Our appellate courts are courts for the correction of errors of law committed in the trial court.   Routinely, this Court refuses to review issues not raised in the trial court.   To consider the case on a completely different basis from that presented below would be contrary to the line of cases holding, “He must stand or fall upon the position taken in the trial court.”   Fairness to the trial court and to the parties demands that legal issues be asserted in the trial court.15

Appellants conceded that Abushmais testified at the hearing which culminated in the transfer of the case to superior court and that he was aware of the transfer order.   Appellants had multiple opportunities to challenge the propriety of the transfer order in superior court.   They will not be heard to do so for the first time in this Court.16

Judgment affirmed.


1.   Abushmais and Super Stop are the only two appellants herein.
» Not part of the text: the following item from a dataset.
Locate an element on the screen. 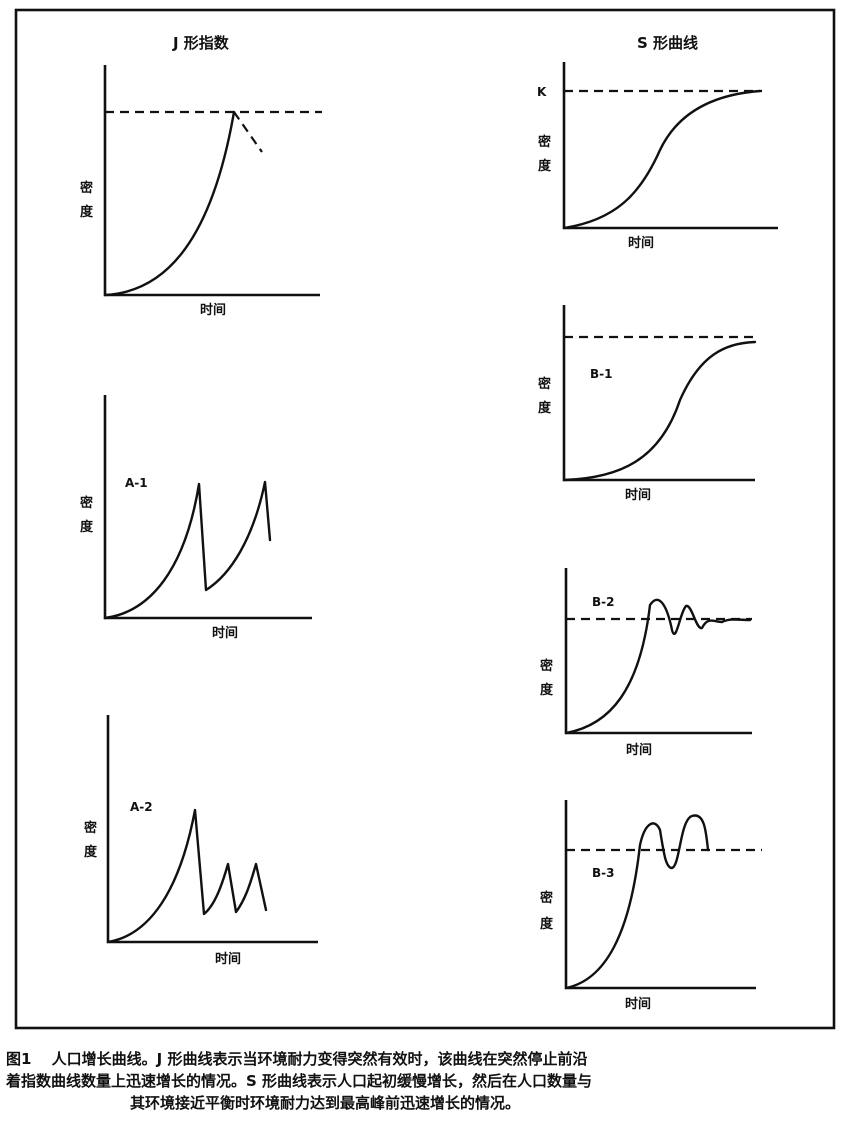 The image size is (843, 1146). panel-b3-x-label: 时间 is located at coordinates (638, 1004).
2.   See OCGA § 9-11-12(b)(1), (h)(3).

3.   See generally Hubbert v. Williams, 175 Ga.App. 393, 396(3), 333 S.E.2d 425 (1985) (“The 1983 Constitution requires that the court ‘shall transfer to the appropriate court in the state any civil case in which it determines that jurisdiction or venue lies elsewhere,’ [and t]he Supreme Court has promulgated Uniform Transfer Rules to provide an orderly process for the implementation of this mandate”) (citation omitted).

4.   250 Ga.App. 694, 552 S.E.2d 884 (2001).
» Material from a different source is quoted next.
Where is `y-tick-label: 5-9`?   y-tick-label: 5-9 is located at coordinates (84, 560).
5.   267 Ga.App. 582, 601 S.E.2d 131 (2004).

6.   Cardenas, supra.

7.   Id.

8.   Id. See OCGA § 15-10-41(b)(2).

9.   Shelley, supra at 582, 601 S.E.2d 131.  OCGA § 15-10-43(g) states that “the magistrate court may grant relief from a judgment under the same circumstances as the state court may grant such relief.   Requests for relief from judgments in the magistrate court shall be by filing a new action pursuant to this Code section.”

10.   Shelley, supra at 583, 601 S.E.2d 131.

11.   Id. at 583-584, 601 S.E.2d 131.

12.   Id. at 584(1), 601 S.E.2d 131.

13.   Id. at 583, 601 S.E.2d 131.

14.   (Citations omitted.)  Euler-Siac S.P.A. v. Drama Marble Co., 274 Ga.App. 252, 254(1), n. 2, 617 S.E.2d 203 (2005).   See OCGA § 15-1-2;  Snyder v. Carter, 276 Ga.App. 426, 427, 623 S.E.2d 241 (2005) (matters concerning subject matter jurisdiction cannot be waived by failure to raise them in proceedings below).

15.   (Punctuation and footnote omitted.)  Wilson v. 72 Riverside Investments, 277 Ga.App. 312, 314(2), 626 S.E.2d 521 (2006).   See also Smith v. Smith, 248 Ga. 268-269(2), 282 S.E.2d 324 (1981) (where parties in divorce action affirmatively conceded court's subject matter and personal jurisdiction, neither party could attack divorce decree as being void for lack of jurisdiction).

16.   Wilson, supra.

MIKELL, Judge.

BLACKBURN, P.J., and ADAMS, J., concur.